British Conservative rabbi

Rabbi Natasha Mann (born 17 January 1991) is a rabbi of New London Synagogue in the United Kingdom, which is affiliated to Masorti Judaism. She is the first openly queer rabbi in a traditional Jewish denomination in Europe.

==Biography==

Rabbi Mann was born in Hertfordshire, England, to non-Jewish parents. Her mother is English and her father is Indian, her paternal grandparents are Muslim and Sikh. She began to take an interest in Judaism after Jewish ancestry was mentioned at a relative's funeral. Mann converted to Judaism at the age of 19 at New London Synagogue under Rabbi Jeremy Gordon. She obtained her undergraduate degree in Theology at Heythrop College, University of London.

Mann then attended the Ziegler School of Rabbinic Studies at the American Jewish University in Los Angeles, which is affiliated to Conservative Judaism.

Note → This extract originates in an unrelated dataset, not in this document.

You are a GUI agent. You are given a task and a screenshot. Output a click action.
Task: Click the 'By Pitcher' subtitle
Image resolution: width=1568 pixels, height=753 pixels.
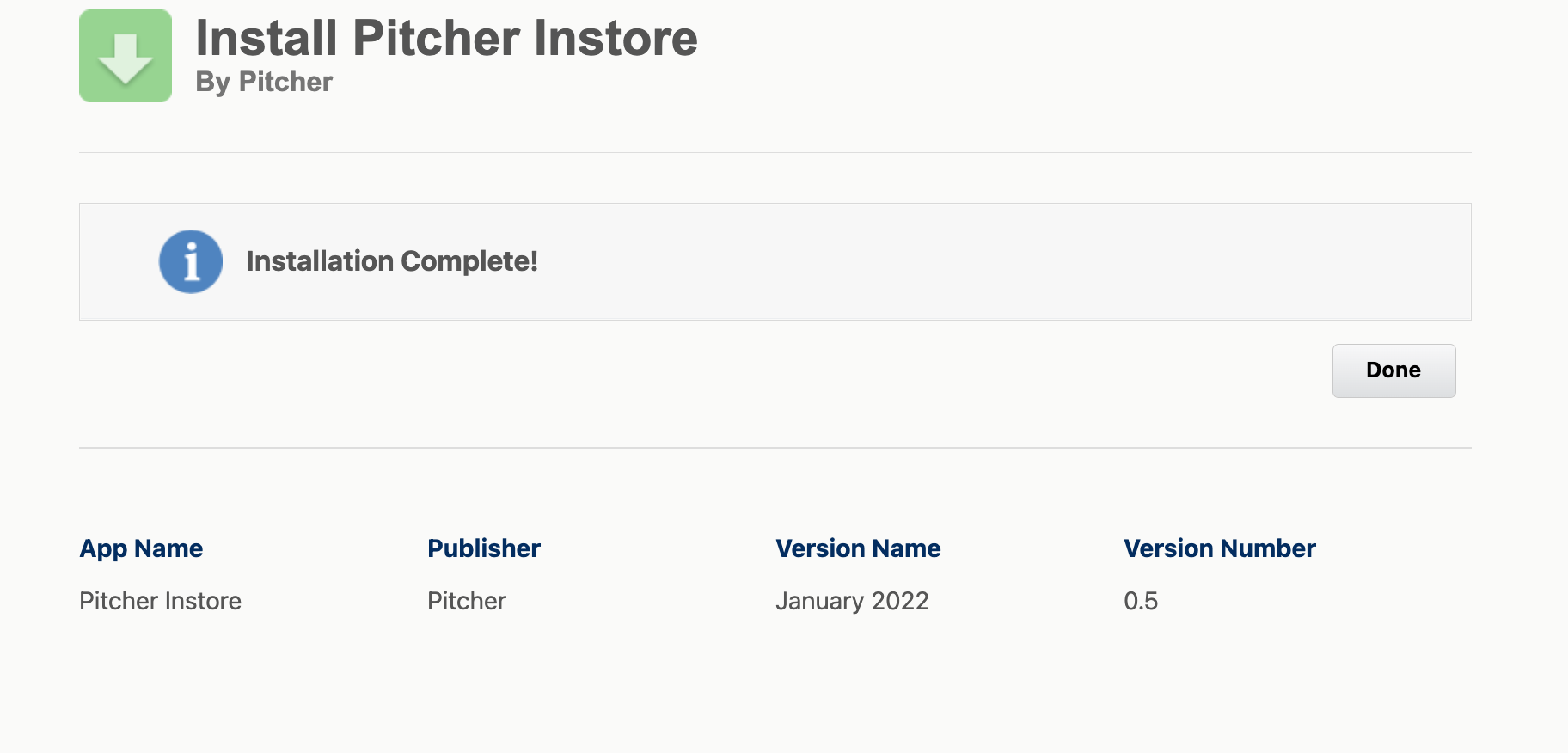264,82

She also worked for AJU as a mashgiach, a kashrut supervisor, for two years. Rabbi Mann was ordained in 2019 by Rabbi Bradley Shavit Artson. At graduation, Mann was also awarded the Henry Fisher Award for Outstanding Achievement in Jewish Studies.

Masorti Judaism (known as Conservative Judaism in North America) is a Jewish religious movement that regards the authority of Jewish law and tradition as emanating primarily from the assent of the people and the community through the generations, more than from divine revelation. It therefore views Jewish law, or halakha, as both binding and subject to historical development. Masorti Judaism is the third-largest Jewish religious movement worldwide, estimated to represent close to 1.1 million people under the umbrella movement Masorti Olami.

At the time of her entering rabbinic school, the Masorti movement in the UK was not egalitarian and the only female Masorti/Conservative rabbi, Rabbi Daniella Kolodny, a United States citizen and the first female rabbi to serve in the United States Navy, was not employed by a congregation. Rabbi Mann and Rabbi Zahavit Shelev were the first British Jewish women to be ordained as rabbis in the Masorti movement. As a someone who identifies as mixed race, Rabbi Mann was also the Masorti movement's first rabbi of colour.

Rabbi Mann is also the first Masorti rabbi to identify as queer. Speaking at an international panel session of LGBT+ Masorti/Conservative rabbis, Rabbi Mann commented, "I didn't go through what I think a lot of people going through, which is worry what would happen when they told their parents they weren't straight. ... I'm very accustomed to being in between spaces: I am a convert to Judaism, I am a mixed-race individual, and I date people regardless of what their gender is. I think I missed out on a lot of the angst to do with it."

Rabbi Mann is currently employed by New London Synagogue, the same synagogue through which she converted to Judaism and the founding synagogue of the Masorti movement in the UK in 1985. She also supports NOAM, the Masorti UK youth movement, and serves as rabbi to Hatch End Masorti Synagogue on a part-time basis.

During the COVID-19 pandemic, Mann co-authored the halachic teshuvah for the introduction of "set and forget" passive livestreaming of services on behalf of the Masorti movement in the UK. Traditional Jewish law forbids the use of technology on Shabbat and festivals. Mann argued, relying on previous rulings on abortion, that the emotional distress caused by isolation on Shabbat and festivals due to social distancing requirements, permitted leniency even around biblical laws.